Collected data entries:
----

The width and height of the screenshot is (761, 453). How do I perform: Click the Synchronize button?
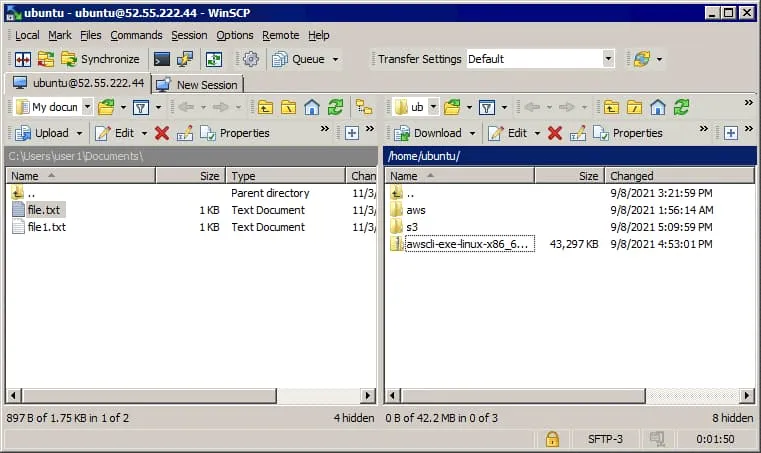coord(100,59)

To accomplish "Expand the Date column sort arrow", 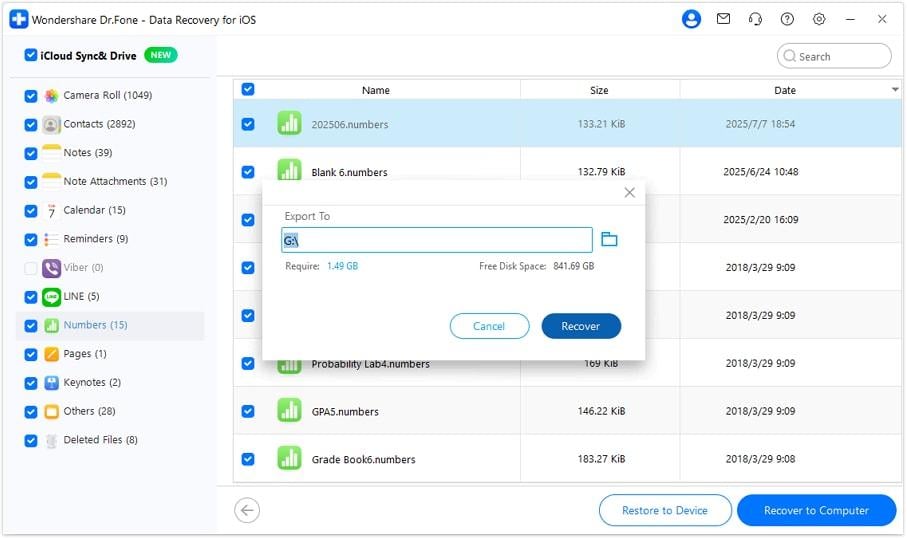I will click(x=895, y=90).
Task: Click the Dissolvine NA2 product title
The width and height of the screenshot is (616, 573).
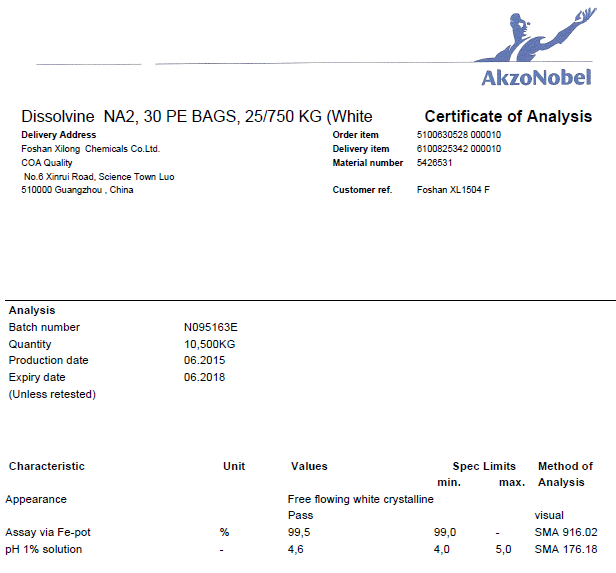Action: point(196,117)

----

> _Work instruction_:
Repeat word for word the lines starting at the one with "Task: Click the Dissolvine NA2 product title" and ending at the final line of the records above, both included; no pictures.

> _Reply to the task_:
Task: Click the Dissolvine NA2 product title
The width and height of the screenshot is (616, 573).
Action: point(196,117)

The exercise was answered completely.